Digital is a loaded term rapidly joining the pantheon of
words with diverse and shifting meanings.
In another blog post on the differences between digital, digitize anddigitalize,
I concentrated on the different applications of the term. This post looks to be more basic definition
of the meaning of digital.
Digital is ambiguous and often misleading term. Particularly when it draws attention to a
specific class of technology – like mobility rather than the underlying influence
and change in the nature of resources those technologies enable.
Today digital means more than the technology you run
on. Digital represents a new source of
customer value and business results derived from a new type of resource – a
digital resource. That resource can be
defined by two conditions:
A digital resource is one whose value is
information and connectivity intensive.
These conditions sound too basic to be meaningful. But the have to be basic in order to be extensible
to the range of current and future digital resources. The figure below illustrates these
conditions.
It’s the combination of information and connectivity with
physical resources makes today’s generation of digital different.

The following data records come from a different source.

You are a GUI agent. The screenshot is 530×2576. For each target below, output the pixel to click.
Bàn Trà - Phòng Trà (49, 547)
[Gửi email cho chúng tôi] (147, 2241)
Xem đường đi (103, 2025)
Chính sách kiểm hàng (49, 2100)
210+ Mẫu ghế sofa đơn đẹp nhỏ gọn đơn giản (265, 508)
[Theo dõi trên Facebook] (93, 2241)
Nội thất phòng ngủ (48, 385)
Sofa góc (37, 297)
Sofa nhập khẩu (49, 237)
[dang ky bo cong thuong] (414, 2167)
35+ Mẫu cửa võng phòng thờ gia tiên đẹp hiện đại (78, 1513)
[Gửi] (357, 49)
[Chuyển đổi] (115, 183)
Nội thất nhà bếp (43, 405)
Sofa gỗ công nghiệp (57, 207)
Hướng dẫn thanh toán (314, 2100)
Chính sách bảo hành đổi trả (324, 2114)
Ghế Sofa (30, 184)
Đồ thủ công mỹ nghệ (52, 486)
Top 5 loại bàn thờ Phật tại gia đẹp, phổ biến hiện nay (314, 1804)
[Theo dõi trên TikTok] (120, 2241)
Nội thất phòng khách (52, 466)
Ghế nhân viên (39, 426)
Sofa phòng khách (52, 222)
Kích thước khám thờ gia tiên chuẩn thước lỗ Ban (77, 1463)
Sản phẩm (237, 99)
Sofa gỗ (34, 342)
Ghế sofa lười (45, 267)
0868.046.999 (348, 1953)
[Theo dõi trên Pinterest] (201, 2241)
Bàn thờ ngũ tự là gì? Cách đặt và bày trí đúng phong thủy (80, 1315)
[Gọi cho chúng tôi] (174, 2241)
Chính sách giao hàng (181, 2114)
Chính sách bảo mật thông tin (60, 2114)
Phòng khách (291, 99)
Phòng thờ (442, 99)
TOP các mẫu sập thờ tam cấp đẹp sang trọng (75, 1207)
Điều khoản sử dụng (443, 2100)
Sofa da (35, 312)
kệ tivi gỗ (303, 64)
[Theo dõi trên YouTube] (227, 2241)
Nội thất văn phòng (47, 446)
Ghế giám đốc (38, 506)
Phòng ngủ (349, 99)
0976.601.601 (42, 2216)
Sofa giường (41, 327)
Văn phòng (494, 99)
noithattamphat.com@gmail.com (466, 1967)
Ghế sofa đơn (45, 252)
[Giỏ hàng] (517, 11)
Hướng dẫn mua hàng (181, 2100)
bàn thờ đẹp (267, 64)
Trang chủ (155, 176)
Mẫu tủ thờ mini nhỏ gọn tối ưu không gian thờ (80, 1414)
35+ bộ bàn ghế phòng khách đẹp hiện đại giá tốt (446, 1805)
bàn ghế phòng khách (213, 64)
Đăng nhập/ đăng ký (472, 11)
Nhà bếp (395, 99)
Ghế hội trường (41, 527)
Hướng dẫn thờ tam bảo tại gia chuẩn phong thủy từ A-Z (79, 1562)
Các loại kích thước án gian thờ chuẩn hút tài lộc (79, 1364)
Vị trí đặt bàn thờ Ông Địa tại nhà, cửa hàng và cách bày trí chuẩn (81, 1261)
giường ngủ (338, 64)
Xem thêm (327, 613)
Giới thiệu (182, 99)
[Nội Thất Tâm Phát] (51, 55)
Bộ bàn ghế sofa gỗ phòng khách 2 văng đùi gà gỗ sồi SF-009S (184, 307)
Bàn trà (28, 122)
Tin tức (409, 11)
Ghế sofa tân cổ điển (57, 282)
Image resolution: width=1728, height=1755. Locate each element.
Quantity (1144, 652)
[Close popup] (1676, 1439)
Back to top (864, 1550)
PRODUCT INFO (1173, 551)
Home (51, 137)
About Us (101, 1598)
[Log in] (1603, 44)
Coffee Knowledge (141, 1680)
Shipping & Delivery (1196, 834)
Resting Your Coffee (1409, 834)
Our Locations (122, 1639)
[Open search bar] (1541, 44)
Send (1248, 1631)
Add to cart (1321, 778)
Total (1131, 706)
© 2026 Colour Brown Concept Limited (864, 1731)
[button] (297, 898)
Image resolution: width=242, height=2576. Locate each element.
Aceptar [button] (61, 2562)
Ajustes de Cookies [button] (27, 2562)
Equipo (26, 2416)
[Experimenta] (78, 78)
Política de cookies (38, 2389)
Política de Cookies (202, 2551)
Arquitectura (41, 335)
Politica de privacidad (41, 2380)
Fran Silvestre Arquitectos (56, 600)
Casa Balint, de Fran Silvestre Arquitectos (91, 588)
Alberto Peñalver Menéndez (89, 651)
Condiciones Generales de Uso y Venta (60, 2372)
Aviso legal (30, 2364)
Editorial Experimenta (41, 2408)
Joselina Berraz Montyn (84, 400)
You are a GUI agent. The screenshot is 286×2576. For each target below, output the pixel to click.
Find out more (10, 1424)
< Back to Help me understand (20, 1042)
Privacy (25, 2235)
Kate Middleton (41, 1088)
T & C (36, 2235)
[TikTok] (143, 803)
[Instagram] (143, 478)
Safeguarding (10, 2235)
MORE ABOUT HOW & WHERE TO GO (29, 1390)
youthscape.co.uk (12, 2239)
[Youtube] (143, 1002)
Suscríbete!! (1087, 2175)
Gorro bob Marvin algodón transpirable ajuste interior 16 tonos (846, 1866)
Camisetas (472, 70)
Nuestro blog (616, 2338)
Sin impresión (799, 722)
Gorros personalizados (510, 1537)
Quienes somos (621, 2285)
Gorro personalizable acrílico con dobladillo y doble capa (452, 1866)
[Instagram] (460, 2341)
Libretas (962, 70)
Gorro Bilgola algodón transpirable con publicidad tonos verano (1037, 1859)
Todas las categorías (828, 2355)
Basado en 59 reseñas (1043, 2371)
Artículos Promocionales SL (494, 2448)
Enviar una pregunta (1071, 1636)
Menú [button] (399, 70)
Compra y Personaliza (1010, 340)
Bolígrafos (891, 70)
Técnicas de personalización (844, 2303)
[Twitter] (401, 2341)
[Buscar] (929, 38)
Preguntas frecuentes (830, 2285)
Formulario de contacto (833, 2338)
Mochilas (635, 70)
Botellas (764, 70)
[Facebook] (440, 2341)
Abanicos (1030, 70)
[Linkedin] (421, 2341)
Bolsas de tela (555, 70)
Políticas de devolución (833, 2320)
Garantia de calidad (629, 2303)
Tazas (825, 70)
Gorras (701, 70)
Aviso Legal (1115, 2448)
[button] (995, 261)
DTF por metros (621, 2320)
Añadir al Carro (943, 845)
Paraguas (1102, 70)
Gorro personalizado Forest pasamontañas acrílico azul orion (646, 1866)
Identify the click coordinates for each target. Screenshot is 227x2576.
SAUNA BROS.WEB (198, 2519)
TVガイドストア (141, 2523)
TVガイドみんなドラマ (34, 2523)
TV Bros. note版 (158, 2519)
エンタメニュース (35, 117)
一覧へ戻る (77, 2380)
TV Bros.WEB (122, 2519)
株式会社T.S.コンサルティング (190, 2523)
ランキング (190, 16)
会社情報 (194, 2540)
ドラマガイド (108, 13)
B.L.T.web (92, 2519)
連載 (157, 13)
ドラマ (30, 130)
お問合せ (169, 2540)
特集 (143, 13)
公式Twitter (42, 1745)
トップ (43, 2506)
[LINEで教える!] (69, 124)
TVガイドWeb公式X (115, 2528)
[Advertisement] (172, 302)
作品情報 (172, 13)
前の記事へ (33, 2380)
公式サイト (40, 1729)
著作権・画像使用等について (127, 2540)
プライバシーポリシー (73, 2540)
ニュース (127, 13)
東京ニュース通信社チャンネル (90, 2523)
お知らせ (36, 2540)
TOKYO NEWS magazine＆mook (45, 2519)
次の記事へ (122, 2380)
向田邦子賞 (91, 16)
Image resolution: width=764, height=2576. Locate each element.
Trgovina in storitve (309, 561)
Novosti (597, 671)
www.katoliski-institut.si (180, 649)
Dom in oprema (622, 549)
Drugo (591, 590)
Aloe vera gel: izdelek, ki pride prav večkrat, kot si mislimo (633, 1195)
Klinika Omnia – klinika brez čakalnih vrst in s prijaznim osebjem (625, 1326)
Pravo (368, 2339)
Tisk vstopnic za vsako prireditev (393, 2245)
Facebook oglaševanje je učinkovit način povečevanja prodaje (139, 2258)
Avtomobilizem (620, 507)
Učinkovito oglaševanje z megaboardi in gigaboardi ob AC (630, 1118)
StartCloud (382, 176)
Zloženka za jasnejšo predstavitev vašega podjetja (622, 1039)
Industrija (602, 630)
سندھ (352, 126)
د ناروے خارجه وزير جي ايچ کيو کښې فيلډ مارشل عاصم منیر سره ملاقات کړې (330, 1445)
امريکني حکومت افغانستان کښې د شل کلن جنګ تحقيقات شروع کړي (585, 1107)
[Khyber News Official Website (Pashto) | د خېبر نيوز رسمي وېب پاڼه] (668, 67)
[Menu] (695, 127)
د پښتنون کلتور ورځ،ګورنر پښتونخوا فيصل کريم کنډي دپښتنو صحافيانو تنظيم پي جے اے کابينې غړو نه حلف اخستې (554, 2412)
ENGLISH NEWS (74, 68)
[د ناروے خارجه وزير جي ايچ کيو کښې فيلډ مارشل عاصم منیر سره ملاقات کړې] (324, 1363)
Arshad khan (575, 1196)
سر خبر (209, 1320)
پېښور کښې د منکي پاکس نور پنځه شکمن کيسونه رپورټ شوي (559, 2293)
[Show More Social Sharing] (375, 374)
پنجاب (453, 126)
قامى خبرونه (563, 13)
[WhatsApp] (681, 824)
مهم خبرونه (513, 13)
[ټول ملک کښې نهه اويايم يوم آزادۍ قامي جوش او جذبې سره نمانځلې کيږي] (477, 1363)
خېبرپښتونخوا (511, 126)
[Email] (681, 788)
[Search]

The business potential of digital rests in
creating unique and valued combinations that drive growth and results.
Digital is different
from enhanced IT
Legacy IT systems, a prior instance of digital, concentrated
on transactional information with the goal of improving management of the business
based on that information. That is why
major legacy iT systems all end in an “M” like Supply Chain Management,
Customer Relationship Management, Content Management
etc. IT was oriented to automating and
integrating back office transaction management functions. Nothing wrong with that and in fact such
management is a prerequisite for more sophisticated forms of business – digital
business.
Digital resources
create digital businesses
The big deal in digital is the resource rather than the
technology. Mobility, analytics, big data, social, cloud, sensing etc. go
beyond new levels of back office automation and coordination to transform the
nature of resources throughout an organization and its trading partners. The iPhone is an expensive MP3 player without
the information provided by apps and the connectivity to put that information
to use. It is not the phone that is
creating value, it is how the phone changes the performance of the resource
using it – in this case you.
Technology creates digital resources by extracting information
and enabling new connections, applications and interactions that embody new
combinations of the digital and physical aspects of business.
The resource change is what matters because without changing
the nature of the resource, all we have done is substitute old technologies for
new ones. That type of digital substitution drives digital tragedy rather than
digital strategy as blind information and connectivity increase commoditization
and destroy competitive advantage.
.
Creating sustainable business value rests not the
technology, but what the technology does to an organization’s resources and how
those ‘digital’ resources change customer value or operational results.
Consider a piece of construction equipment. A backhoe’s immediate value rests in its
physical characteristics – its operational capacity, capability and
functionality. Add information to the backhoe and its value
expands to encompass availability, total cost of ownership, safety record. Add connectivity and the value expands
further toward providing new service levels, greater asset utilization or an
enhanced customer experience. The
backhoe is still a backhoe but it does more because of the information
extracted and the application of connectivity.
What does digital mean?
Thanks for reading this far in what is a rather academic
sounding post. Resources, abilities,
extraction etc. all terms that sound like esoteric concepts. They are to some extent but discussing the
difference matters.
It is easy to engage in digital association where having
something as the same as being something.
Many organizations feel digital because they can point to major
technology investments in cloud, analytics, etc. But those organizations will not ‘be digital’
until they think about how technology changes their resources and how those
resources lead to value and results.
Thinking digitally requires more than substituting todays
legacy assets and IT technologies for a predefined list of technologies like
mobility, cloud, social, analytics etc.
If digital were only that simple, then being digital would
be a matter of creating different versions of things we already have – for
example figuring out how to run ERP on your mobile phone. We already tried that a decade ago – remember when people thought mobile commerce
was running SAP on a WAP enabled Nokia candy bar phone?
A different definition of digital will help use avoid
replaying that game and getting to the outcomes that create value for customers
and results for our clients – the value that comes from creating a digital
business.
What do you think? Is this all semantics? Or does it really matter in the way we define and think about digital?